Trotzdem, die Skepsis bleibt. Ein genauerer Blick auf die Liste macht klar, dass die neue Transparenz lückenhaft ist. So müssen die Professoren nicht deklarieren, wenn ihr Lehrstuhl von Privaten gesponsert ist. Auch eine vorübergehende Beratungstätigkeit für Firmen darf verschwiegen werden – egal, wie viel Geld sie einbringt. Ohnehin fehlen Angaben zu Geldsummen in der Aufstellung gänzlich. Schliesslich sind Privatdozenten und anderes Unipersonal nicht erfasst – obwohl sie manchmal wichtige Leitungsfunktionen innehaben. Ein Vergleich mit den Zahlungen der Pharmaindustrie an Ärzte, die diese vergangenen Sommer teilweise offengelegt hat, zeigt: Im Bereich Medizin beziehen auch Nichtprofessoren manchmal anständige Honorare von Dritten. Das ist nicht grundsätzlich verwerflich. Generell muss im Einzelfall beurteilt werden, ob eine Interessenbindung problematisch ist. Doch halbherzige Transparenz macht misstrauisch. Und das sollte der Universität zu denken geben. Vertrauen ist wichtig, um die Geldflüsse vom Staat und die Lehr- und Forschungsfreiheit auch für die Zukunft zu sichern.

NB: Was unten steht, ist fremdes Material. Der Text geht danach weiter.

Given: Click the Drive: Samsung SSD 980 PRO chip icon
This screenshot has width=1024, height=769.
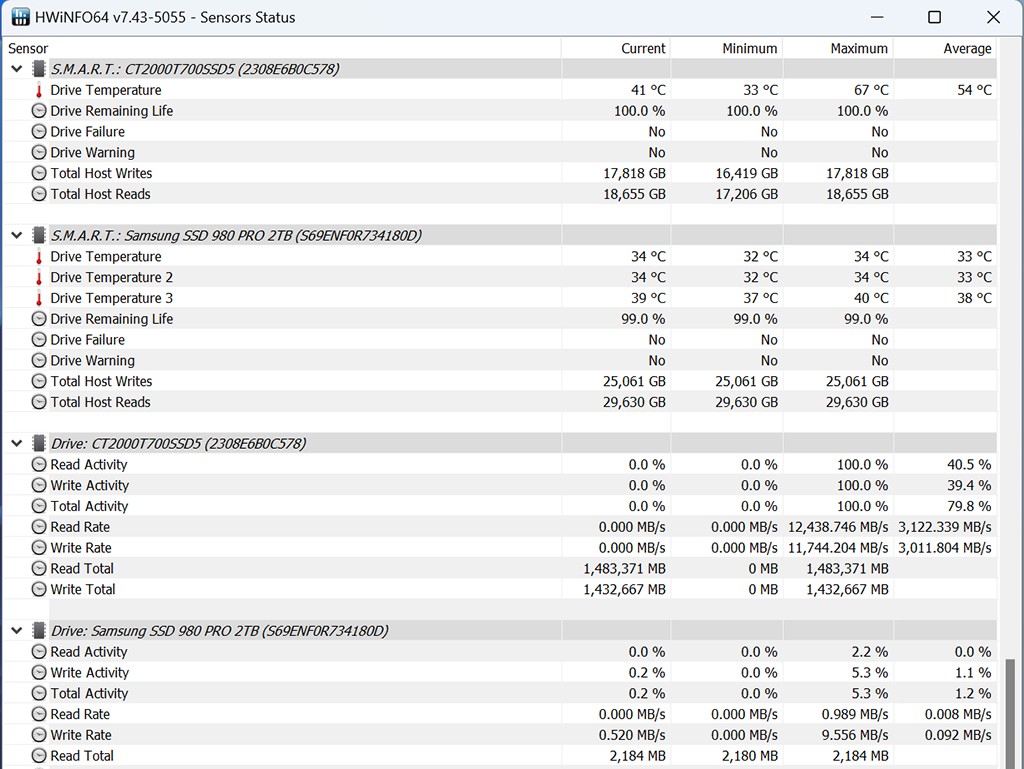Looking at the screenshot, I should (x=39, y=631).
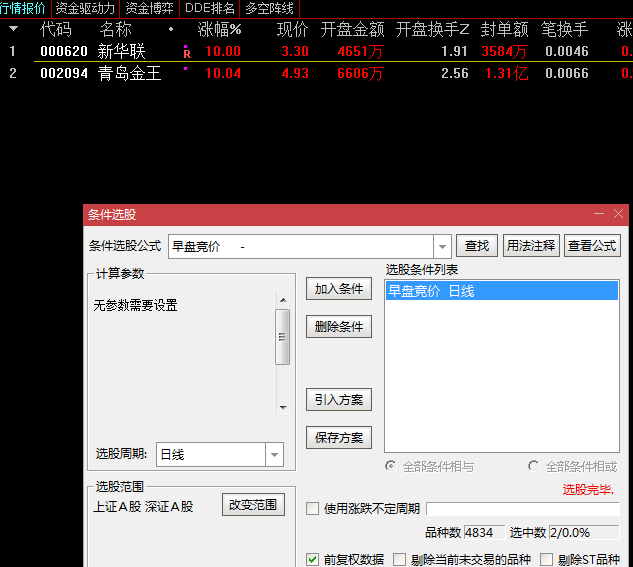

Die Universität sollte den eingeschlagenen Weg weitergehen. Denn bei aller Kritik, es ist verdienstvoll, dass sie den ersten Schritt nun gemacht hat. Die Schwesterhochschule in Zürich, die ETH, geht da zum Beispiel viel weniger weit. Ihre Liste zu Nebenerwerben der Professoren ist viel weniger detailliert und nur auf Anfrage erhältlich. Andere Schweizer Hochschulen verfügen gar nicht über solche Angaben. Sie sollten dem Vorbild der Universität Zürich folgen.